One range is to be output from the listing below, exactly as written: the line with "Start the multi-app compose stack" to the line with "Expand the Start process entry", both kept.
*** Block opens ***
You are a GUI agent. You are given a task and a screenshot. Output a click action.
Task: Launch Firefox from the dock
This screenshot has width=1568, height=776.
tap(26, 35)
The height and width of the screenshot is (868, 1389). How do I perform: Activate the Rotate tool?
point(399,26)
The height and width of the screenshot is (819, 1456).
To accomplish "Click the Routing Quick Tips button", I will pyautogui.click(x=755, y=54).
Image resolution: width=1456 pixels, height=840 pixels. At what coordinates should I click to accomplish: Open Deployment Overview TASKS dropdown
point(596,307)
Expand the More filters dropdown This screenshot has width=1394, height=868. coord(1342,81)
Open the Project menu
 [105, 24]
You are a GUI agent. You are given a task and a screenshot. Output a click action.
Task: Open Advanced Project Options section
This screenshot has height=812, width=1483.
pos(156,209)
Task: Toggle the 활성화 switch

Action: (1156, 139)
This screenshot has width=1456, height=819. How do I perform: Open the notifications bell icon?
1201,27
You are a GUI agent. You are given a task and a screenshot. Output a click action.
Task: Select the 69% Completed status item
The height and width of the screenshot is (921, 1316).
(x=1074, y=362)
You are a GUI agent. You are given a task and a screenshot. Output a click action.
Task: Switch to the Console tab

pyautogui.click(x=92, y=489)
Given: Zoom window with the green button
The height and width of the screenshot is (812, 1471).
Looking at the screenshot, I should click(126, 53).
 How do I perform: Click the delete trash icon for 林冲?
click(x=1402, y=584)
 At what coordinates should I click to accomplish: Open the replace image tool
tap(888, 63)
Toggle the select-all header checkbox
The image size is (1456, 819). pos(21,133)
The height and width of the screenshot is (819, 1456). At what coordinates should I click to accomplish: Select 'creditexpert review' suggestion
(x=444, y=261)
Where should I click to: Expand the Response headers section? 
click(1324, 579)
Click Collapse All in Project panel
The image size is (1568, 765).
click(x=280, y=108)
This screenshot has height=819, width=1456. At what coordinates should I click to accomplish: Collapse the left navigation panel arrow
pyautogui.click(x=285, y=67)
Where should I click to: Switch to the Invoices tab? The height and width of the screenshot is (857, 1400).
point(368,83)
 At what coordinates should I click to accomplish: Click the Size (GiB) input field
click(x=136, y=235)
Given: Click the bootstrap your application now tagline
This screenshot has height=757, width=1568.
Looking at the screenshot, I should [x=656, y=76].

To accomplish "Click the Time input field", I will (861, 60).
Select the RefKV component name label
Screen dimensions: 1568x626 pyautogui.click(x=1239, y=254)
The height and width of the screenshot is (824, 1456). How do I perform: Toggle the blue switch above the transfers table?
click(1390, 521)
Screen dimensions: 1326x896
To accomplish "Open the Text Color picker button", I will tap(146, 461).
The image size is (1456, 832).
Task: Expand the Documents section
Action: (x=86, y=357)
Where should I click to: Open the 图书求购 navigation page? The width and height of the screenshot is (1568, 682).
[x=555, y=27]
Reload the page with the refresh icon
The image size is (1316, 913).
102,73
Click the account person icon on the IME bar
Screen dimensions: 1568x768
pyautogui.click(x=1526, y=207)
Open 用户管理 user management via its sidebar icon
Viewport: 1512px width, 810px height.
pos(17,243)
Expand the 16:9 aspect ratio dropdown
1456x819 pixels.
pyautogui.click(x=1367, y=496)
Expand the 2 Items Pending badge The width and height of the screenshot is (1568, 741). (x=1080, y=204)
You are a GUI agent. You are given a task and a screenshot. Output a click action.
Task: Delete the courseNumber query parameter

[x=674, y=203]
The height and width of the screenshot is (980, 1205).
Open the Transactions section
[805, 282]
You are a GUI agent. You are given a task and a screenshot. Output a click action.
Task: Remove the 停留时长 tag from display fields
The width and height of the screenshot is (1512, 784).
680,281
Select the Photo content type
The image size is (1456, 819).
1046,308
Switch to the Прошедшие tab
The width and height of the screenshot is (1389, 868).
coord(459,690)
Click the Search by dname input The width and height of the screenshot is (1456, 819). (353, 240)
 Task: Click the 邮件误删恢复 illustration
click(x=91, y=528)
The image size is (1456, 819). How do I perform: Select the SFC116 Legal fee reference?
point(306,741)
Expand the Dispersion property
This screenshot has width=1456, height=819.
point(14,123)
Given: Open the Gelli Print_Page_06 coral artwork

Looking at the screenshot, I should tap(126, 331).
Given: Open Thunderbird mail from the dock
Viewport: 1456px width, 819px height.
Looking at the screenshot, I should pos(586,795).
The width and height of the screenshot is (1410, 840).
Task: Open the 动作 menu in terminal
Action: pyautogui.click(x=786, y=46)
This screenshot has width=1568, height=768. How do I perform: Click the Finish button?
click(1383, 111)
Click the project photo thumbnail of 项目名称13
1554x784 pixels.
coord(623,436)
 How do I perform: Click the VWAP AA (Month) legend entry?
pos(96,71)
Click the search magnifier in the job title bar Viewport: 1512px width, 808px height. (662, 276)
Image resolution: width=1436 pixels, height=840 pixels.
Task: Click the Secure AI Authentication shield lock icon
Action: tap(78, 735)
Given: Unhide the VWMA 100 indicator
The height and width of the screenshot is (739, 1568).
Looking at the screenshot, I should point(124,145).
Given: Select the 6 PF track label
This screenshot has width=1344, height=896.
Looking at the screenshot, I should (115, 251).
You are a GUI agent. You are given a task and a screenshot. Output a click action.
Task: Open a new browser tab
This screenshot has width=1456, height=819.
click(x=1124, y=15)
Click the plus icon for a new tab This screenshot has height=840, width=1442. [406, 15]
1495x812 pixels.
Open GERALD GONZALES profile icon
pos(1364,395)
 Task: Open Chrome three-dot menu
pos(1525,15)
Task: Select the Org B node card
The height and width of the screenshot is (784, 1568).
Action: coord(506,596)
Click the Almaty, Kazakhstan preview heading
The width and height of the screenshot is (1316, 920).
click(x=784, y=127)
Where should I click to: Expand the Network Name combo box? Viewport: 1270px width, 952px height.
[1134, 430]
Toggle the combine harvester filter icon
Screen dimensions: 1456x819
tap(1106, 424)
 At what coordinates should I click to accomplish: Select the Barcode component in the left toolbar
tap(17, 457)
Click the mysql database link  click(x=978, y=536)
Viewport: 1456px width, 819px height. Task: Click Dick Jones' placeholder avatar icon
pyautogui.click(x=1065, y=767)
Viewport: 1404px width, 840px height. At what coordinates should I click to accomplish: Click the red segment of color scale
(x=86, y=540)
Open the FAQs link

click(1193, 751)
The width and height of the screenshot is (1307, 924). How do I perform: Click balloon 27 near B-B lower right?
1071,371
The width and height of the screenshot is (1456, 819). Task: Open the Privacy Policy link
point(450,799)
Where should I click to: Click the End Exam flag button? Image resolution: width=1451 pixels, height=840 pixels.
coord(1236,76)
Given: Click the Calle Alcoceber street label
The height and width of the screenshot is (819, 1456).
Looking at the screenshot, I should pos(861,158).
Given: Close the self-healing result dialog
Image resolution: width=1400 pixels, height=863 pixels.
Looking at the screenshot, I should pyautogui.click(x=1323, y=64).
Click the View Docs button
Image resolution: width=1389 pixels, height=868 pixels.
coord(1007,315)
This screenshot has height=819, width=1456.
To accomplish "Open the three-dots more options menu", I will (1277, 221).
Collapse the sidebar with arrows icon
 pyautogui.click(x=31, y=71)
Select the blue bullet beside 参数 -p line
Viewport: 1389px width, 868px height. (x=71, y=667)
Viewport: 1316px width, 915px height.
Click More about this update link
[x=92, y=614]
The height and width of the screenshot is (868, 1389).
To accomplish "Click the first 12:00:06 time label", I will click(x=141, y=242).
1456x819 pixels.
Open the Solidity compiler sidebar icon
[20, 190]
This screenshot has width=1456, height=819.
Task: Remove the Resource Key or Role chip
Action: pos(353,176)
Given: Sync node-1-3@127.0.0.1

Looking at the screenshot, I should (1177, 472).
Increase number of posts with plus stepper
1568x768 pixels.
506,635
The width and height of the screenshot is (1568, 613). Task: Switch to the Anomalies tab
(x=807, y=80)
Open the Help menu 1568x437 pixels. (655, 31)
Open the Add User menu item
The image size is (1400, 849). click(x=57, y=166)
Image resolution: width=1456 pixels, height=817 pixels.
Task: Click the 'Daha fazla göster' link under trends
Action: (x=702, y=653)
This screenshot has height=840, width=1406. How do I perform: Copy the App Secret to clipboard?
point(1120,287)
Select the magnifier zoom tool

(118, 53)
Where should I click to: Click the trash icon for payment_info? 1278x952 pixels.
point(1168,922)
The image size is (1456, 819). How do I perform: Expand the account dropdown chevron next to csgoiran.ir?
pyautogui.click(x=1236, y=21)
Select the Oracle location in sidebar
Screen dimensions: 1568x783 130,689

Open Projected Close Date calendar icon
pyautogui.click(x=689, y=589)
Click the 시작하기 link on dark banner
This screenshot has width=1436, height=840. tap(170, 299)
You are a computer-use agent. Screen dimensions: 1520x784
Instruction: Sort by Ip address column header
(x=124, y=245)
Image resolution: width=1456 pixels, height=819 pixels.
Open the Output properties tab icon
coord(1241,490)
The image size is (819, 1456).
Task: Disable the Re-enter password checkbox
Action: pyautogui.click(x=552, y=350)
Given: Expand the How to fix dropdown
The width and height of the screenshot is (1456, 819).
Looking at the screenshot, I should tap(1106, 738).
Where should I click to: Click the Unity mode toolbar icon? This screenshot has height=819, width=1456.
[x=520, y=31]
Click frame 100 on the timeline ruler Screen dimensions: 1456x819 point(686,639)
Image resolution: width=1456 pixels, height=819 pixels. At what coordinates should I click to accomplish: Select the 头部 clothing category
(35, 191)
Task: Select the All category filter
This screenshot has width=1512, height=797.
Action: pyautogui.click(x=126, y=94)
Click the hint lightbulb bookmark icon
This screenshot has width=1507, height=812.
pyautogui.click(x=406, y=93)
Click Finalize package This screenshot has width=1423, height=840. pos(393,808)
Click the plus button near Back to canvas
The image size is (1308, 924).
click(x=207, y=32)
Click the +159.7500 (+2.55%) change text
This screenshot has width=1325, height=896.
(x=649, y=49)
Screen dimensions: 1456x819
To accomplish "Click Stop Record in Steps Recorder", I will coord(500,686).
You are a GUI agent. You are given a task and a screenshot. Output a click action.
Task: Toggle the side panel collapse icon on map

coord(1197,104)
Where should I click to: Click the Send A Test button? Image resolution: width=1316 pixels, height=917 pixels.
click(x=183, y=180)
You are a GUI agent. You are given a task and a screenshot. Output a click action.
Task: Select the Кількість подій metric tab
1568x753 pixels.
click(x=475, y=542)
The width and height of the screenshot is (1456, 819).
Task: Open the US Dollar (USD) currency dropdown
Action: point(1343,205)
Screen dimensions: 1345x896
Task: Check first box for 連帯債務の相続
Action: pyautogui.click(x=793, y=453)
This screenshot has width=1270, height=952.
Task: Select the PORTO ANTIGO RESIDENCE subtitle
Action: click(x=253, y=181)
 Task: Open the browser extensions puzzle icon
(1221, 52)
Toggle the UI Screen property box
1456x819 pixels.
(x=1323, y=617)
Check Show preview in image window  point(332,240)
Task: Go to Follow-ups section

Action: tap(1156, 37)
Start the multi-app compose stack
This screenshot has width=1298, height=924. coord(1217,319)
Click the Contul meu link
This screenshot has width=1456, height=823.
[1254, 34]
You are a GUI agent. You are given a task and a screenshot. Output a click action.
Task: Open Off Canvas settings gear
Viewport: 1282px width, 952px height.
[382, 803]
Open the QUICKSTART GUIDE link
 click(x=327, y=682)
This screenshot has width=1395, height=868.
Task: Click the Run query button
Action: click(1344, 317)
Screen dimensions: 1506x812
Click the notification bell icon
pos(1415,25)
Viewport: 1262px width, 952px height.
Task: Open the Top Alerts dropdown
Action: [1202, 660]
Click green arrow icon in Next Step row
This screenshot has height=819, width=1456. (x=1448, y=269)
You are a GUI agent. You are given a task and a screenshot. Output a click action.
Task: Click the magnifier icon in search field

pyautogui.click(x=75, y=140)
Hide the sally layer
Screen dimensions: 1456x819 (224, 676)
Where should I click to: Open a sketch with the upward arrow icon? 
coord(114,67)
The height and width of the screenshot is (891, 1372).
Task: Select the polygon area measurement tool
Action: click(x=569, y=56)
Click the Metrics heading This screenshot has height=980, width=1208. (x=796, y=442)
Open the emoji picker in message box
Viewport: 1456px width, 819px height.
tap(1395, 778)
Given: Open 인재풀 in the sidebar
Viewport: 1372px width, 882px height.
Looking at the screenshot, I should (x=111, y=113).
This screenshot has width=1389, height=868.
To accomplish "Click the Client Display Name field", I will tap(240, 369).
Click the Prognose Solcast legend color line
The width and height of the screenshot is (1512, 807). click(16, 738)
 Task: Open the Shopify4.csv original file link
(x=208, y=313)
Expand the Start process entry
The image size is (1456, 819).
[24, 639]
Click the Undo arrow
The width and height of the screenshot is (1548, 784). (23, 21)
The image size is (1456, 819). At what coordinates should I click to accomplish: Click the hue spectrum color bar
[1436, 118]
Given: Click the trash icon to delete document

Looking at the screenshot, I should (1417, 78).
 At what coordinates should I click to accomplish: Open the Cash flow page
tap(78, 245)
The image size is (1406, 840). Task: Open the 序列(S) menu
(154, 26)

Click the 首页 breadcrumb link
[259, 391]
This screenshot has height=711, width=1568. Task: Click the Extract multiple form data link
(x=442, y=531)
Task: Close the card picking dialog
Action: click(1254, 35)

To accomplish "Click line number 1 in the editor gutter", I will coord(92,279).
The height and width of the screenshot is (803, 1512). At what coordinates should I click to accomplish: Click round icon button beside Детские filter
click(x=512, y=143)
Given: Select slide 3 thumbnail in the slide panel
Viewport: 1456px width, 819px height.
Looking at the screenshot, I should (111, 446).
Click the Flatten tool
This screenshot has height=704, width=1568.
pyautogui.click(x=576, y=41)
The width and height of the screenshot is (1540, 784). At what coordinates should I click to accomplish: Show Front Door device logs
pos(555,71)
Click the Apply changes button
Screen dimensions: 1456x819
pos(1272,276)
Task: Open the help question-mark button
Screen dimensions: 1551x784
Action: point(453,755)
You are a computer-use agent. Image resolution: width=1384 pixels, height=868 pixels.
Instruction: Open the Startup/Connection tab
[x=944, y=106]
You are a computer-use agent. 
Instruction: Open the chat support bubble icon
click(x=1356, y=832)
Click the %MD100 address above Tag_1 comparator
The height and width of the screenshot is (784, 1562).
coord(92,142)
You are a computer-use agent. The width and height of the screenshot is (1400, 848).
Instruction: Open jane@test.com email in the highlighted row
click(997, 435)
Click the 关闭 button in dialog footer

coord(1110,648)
*** Block closes ***
** SOLUTION TO THE EXERCISE **
Start the multi-app compose stack
This screenshot has width=1298, height=924. coord(1217,319)
Click the Contul meu link
This screenshot has width=1456, height=823.
[1254, 34]
You are a GUI agent. You are given a task and a screenshot. Output a click action.
Task: Open Off Canvas settings gear
Viewport: 1282px width, 952px height.
[382, 803]
Open the QUICKSTART GUIDE link
 click(x=327, y=682)
This screenshot has width=1395, height=868.
Task: Click the Run query button
Action: click(1344, 317)
Screen dimensions: 1506x812
Click the notification bell icon
pos(1415,25)
Viewport: 1262px width, 952px height.
Task: Open the Top Alerts dropdown
Action: [1202, 660]
Click green arrow icon in Next Step row
This screenshot has height=819, width=1456. (x=1448, y=269)
You are a GUI agent. You are given a task and a screenshot. Output a click action.
Task: Click the magnifier icon in search field

pyautogui.click(x=75, y=140)
Hide the sally layer
Screen dimensions: 1456x819 (224, 676)
Where should I click to: Open a sketch with the upward arrow icon? 
coord(114,67)
The height and width of the screenshot is (891, 1372).
Task: Select the polygon area measurement tool
Action: click(x=569, y=56)
Click the Metrics heading This screenshot has height=980, width=1208. (x=796, y=442)
Open the emoji picker in message box
Viewport: 1456px width, 819px height.
tap(1395, 778)
Given: Open 인재풀 in the sidebar
Viewport: 1372px width, 882px height.
Looking at the screenshot, I should (x=111, y=113).
This screenshot has width=1389, height=868.
To accomplish "Click the Client Display Name field", I will tap(240, 369).
Click the Prognose Solcast legend color line
The width and height of the screenshot is (1512, 807). click(16, 738)
 Task: Open the Shopify4.csv original file link
(x=208, y=313)
Expand the Start process entry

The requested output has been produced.